* **SET EXERCISE 1**:
In the sermon passage about Tabitha, who alone could bear the emotion of every joy and every sadness?
* **SET EXERCISE 2**:
Translate this sentence from the sermon passage about Tabitha into Spanish: "I find the story of Tabitha somewhat curious."
* **SET EXERCISE 3**:
Reproduce the part of the sermon passage about Tabitha starting at "I find the story" and ending at "in the Bible?".

* **SELECTED PASSAGE**:
--------
Every day is filled with transcendent joys and profound tragedies which have absolutely no effect on most of us whatsoever. If you see a bride and groom coming out form a church, you may vaguely wish them well, but unless you know them, you cannot feel the joy that is, hopefully, in their hearts. Since this service began, many people around the world will have died but, not knowing about them, or about their deaths, we are not even slightly saddened. And that’s fine. We humans could not bear the emotion of every joy and every sadness. Only God can do that.
I find the story of Tabitha somewhat curious. Who is she? A woman long since dead of whom we know almost nothing. Like innumerable others, her life brought joy to those who knew her and her death brought grief to those who loved her. But why should it affect us? We cannot enter into those feeling s for we have not loved her and we do not mourn her. So what is this story doing in the Bible?
To answer that, we need to look more closely at it. And when we do that, we find it to be a singularly unusual story. It is a miracle story – that much is obvious – but it is not told like other miracle stories. There are elements found in this story which are no found in others and normal elements which are missing too.
--------
* **SUPPLIED DATA**:
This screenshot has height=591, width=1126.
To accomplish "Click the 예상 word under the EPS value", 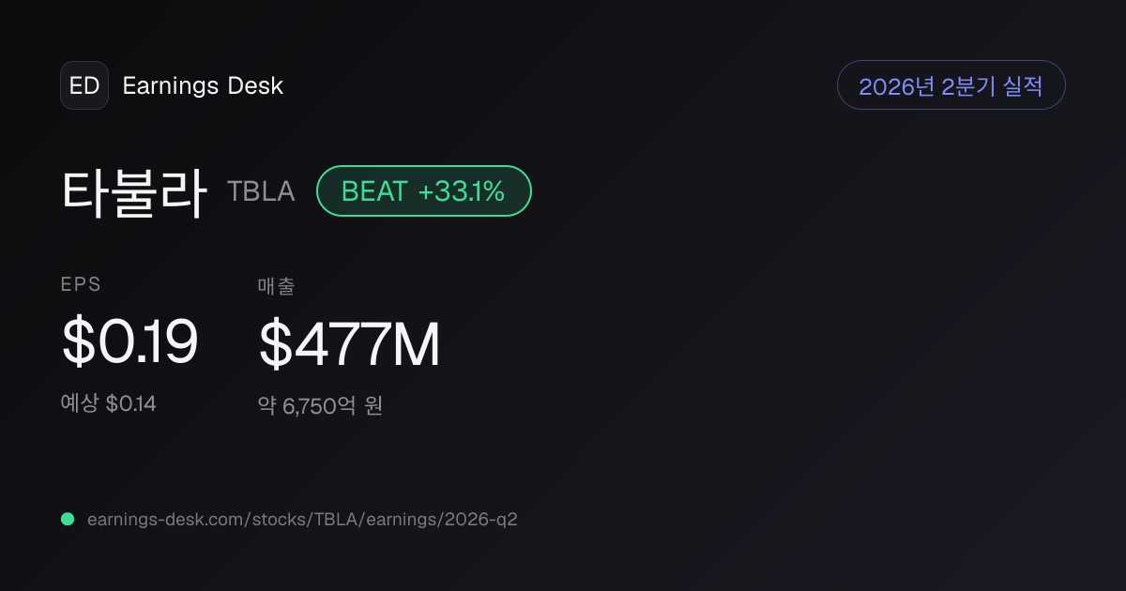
--------
* **COMPLETE OUTPUT 1**:
God.

* **COMPLETE OUTPUT 2**:
La historia de Tabita me parece algo curiosa.

* **COMPLETE OUTPUT 3**:
I find the story of Tabitha somewhat curious. Who is she? A woman long since dead of whom we know almost nothing. Like innumerable others, her life brought joy to those who knew her and her death brought grief to those who loved her. But why should it affect us? We cannot enter into those feeling s for we have not loved her and we do not mourn her. So what is this story doing in the Bible?